Annulment actions thus serve one rather clearly defined legal purpose: to keep supranational institutions in (legal) check. And yet we hope to convincingly show that at the same time, they also serve various political purposes. These political purposes reach all the way from gaining political trust from domestic constituents, to reaching ideological goals, to expanding institutional competences, all the way to hoping for material gains. While (Article 258 TFEU) infringement proceedings have helped the Commission to push the Europeanization of national policies ahead (e.g. Tallberg 2002), and preliminary reference proceedings (Article 267 TFEU) have helped to boost the European integration process (e.g. Burley and Mattli 1993), it is more difficult to pinpoint the role of annulment actions. Annulment proceedings have helped to restrict the power and influence of EU institutions in some areas but also helped to expand their competences in other areas. Most importantly, however, annulment actions have given various types of actors and the Court the chance to continuously adjust and fill in the (legal) gaps within the developing EU polity. Thereby, they have influenced not only policy content but also the competences of EU institutions and their relationship to member states, regional governments, interest groups, companies, and citizens.

Policy and Institutional Relevance of Annulments

Annulment actions are thus one important channel for judicial review in the EU. Judicial review is a process under which the actions of public actors are subject to the review of the judiciary. The competent court may invalidate an executive or legislative decision for being unlawful or unconstitutional. Judicial review is a key element of the checks and balances in the separation of powers. It allows the judiciary to put a halt on executive or legislative decisions that go beyond their competences.

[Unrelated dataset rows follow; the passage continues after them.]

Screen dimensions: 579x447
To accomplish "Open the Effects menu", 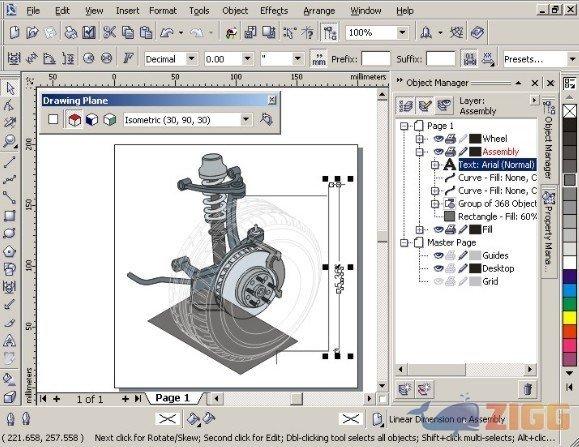I will 274,11.
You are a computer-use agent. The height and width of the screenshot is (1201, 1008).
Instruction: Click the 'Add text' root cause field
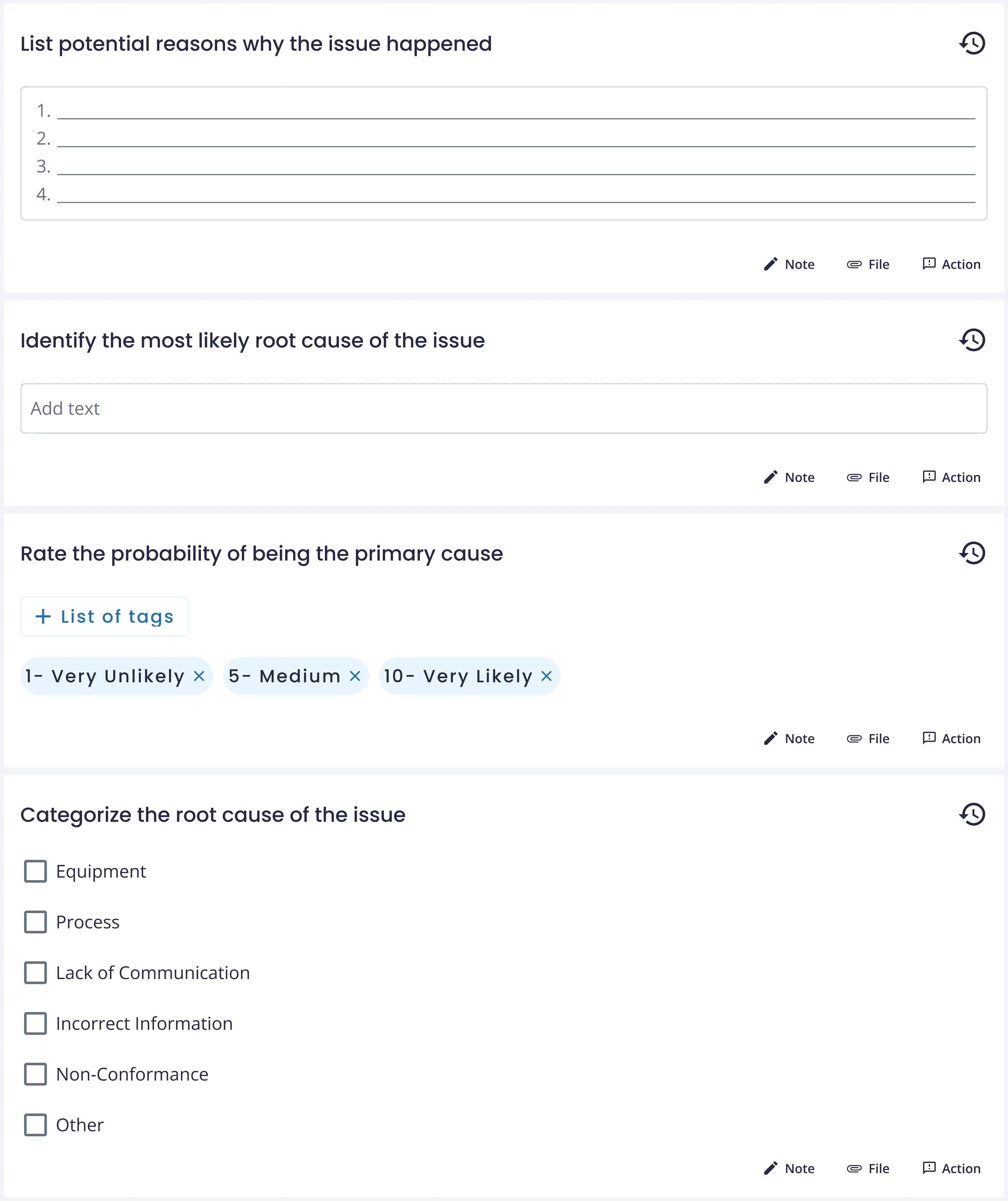pos(503,408)
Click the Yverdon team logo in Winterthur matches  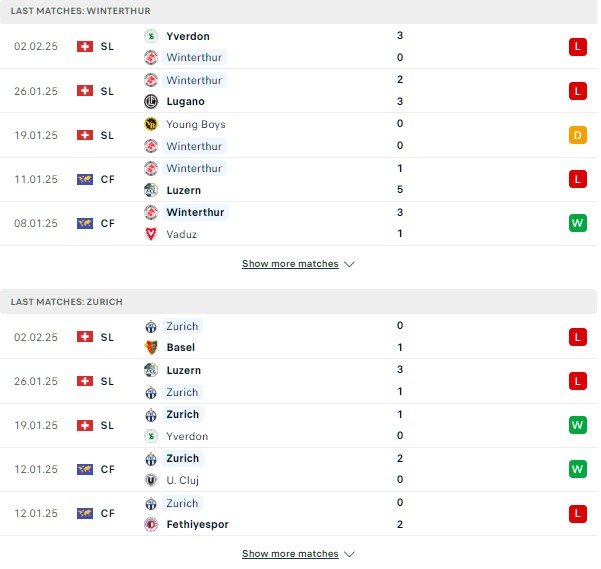(151, 36)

Research in the area of law and politics provides abundant examples of how judicial review can lead to far-reaching policy and institutional changes. Many social movements have used judicial review to push forward their agenda, achieving impressive results in some cases thanks to the United States Supreme Court’s relative judicial openness in certain policy issues, such as the defence of minorities (Meyer and Boutcher 2007). We also know from the literature on federalism that judicial review can lead constitutional courts to play a prominent role in the redefinition of central-regional competence distribution (Laufer and Münch 1998; Swenden 2006, 79–89).

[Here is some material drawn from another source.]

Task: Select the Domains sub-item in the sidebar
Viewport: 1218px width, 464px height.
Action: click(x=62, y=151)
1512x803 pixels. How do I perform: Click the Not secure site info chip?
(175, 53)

In the EU, judicial review through annulment actions can have far-reaching policy and institutional impacts. The policy impact of annulments is particularly visible in the context of state aid policy. EU state aid policy prohibits governmental subsidies to economic actors when they distort competition on the internal market (there are nevertheless exceptions to this rule under specific circumstances). The crucial and decisive task of assessing whether a subsidy is compatible with the internal market belongs to the Commission. How the Commission interprets the compatibility with the internal market is often subject to examination that also includes the Court and the case law it has produced in the past. Annulment actions, raised against the Commission’s state aid decisions, have therefore often contributed to clarifying the conditions under which the Commission may and may not prohibit national aids. Thereby, these annulment rulings have not only affected the substance of state aid policy but also influenced the balance of power between the Commission and the member states.

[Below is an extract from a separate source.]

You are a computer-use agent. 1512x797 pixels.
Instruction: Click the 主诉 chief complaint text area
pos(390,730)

One example for the effect of annulment litigation on the balance of power between the Commission and the member states is case T-21/06, initiated by Germany in 2006. In the course of its annulment ruling, the Court legitimized the Commission’s newly established practice of tying acceptable state aid provision to the occurrence of market failure. In the specific case, Germany had subsidized two private broadcasting companies (ProSiebenSat.1 and RTL Group) in order to successfully rollout digital TV receivable through antenna in the Berlin-Brandenburg area. The Commission declared these aids illegal and justified this decision with reference to the newly established concept of market failure: the subsidy is authorized only if it was an effective and proportionate instrument to address a market failure. This connection between market failure and the legality of national state aid policy was not included in the treaties. It was only established in the Commission’s State Aid Action Plan (SAAP) adopted in 2005 (European Commission 2005, 4). Due to the indeterminate legal nature of this concept, its introduction would ensure a maximal level of discretion for the Commission. This is why in its advisory statement during the consultation period of the SAAP in 2005, the German government explicitly complained that the concept of market failure as introduced by the Commission was not an appropriate foundation for assessing national state aid (Federal Republic of Germany 2005, 3). The Commission’s use of the market failure concept in this particular case provided Germany with the opportunity to involve the CJEU to either revoke or specify the role of market failure in the context of state aid control. Germany, however, lost this case and helped to clarify that the Court would accept market failure as a criterion for evaluating the legality of state aid measures. Due to the substantial room for interpretation this concept gives to the Commission, this annulment conflict has arguably tilted the balance of power over state aid policy further towards the Commission.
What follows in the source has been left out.